* Start TASK INPUT *

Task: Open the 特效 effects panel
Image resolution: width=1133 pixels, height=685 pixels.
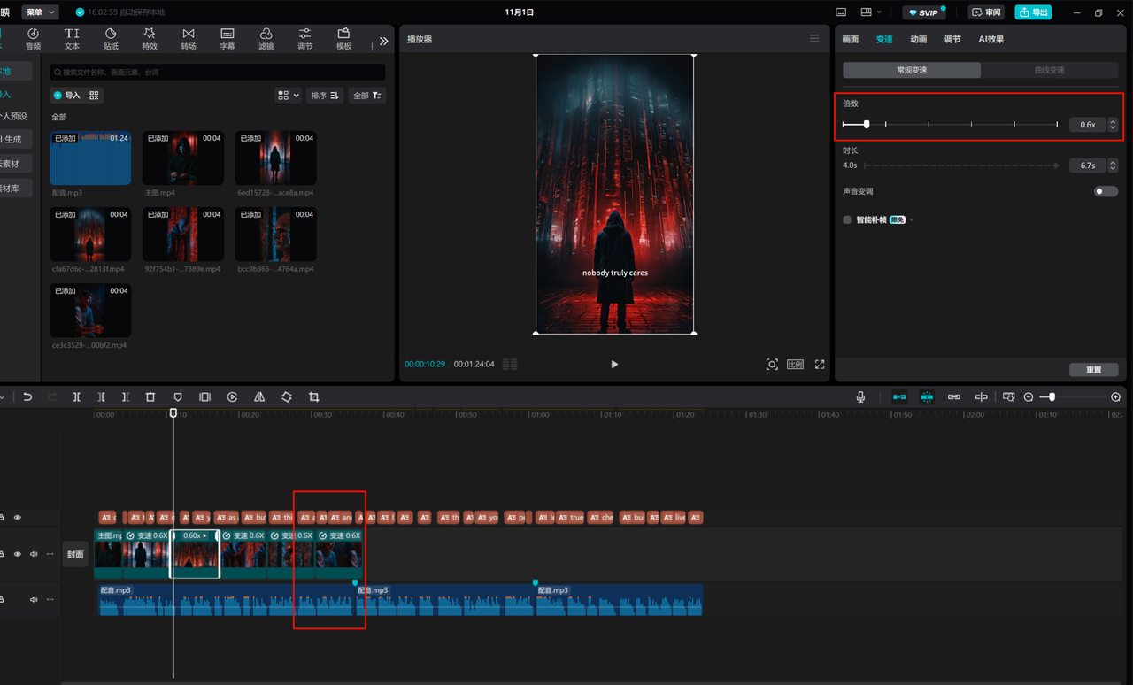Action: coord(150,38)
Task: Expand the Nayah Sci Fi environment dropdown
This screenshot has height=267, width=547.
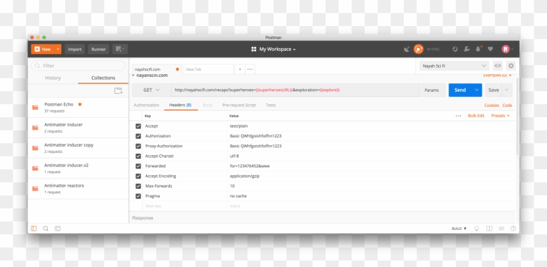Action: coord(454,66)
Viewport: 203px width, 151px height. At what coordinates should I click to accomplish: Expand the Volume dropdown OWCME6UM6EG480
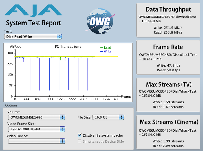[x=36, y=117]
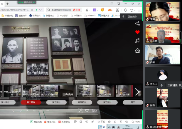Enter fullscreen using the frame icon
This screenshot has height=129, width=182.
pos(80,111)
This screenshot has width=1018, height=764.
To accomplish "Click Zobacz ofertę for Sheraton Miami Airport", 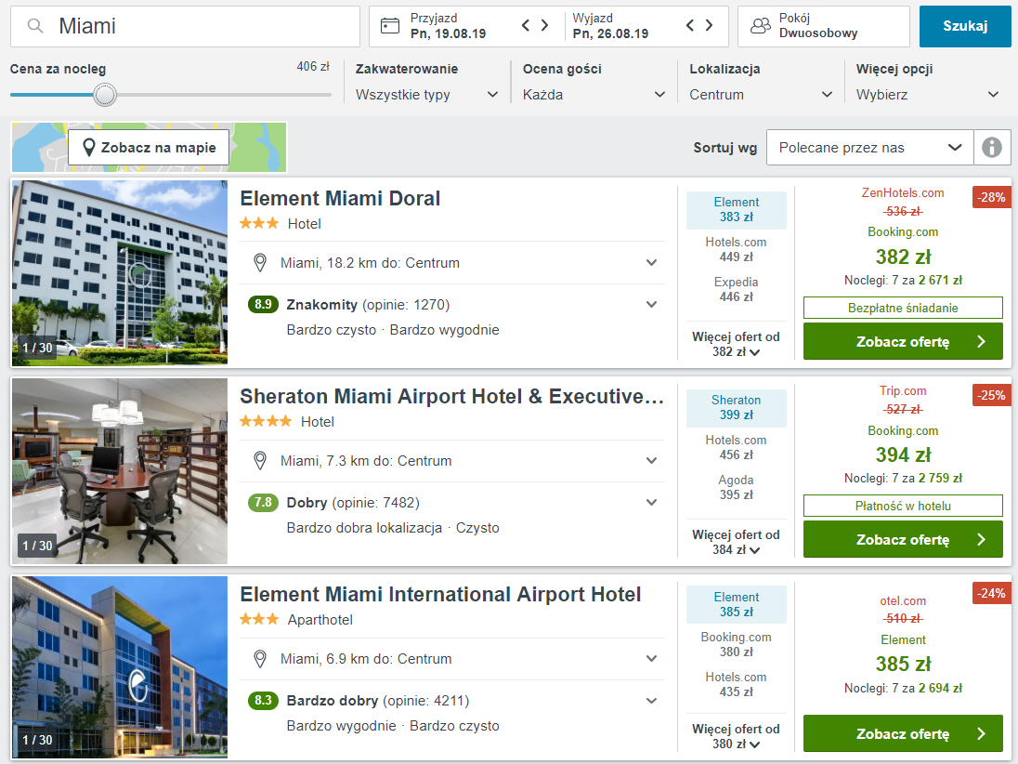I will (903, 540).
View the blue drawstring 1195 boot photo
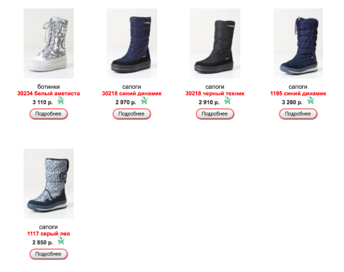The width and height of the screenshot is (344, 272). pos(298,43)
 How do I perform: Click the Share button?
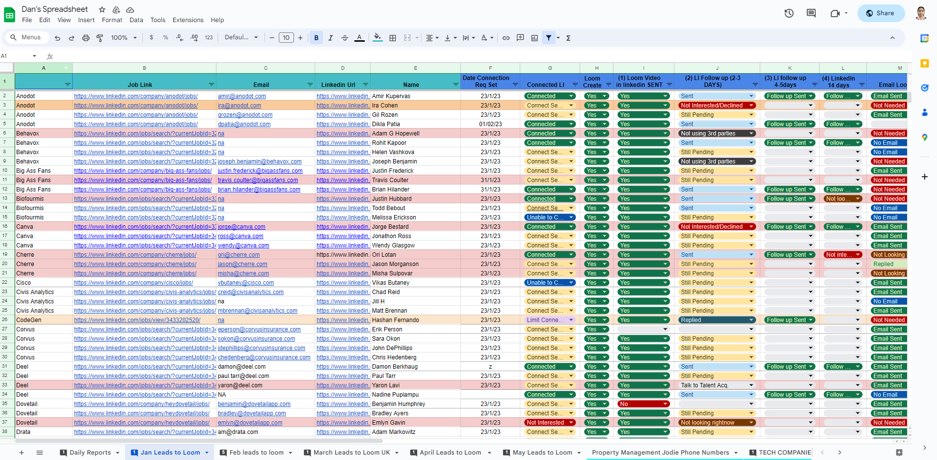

* End TASK INPUT *

Revise the lines starting with the line that contains "Task: Expand the" and going on through the line that contains "Action: coord(454,66)", replacing "environment" with "scene" and keeping everything else the same. Give only those lines, and leave the pictures out.

Task: Expand the Nayah Sci Fi scene dropdown
This screenshot has height=267, width=547.
Action: coord(454,66)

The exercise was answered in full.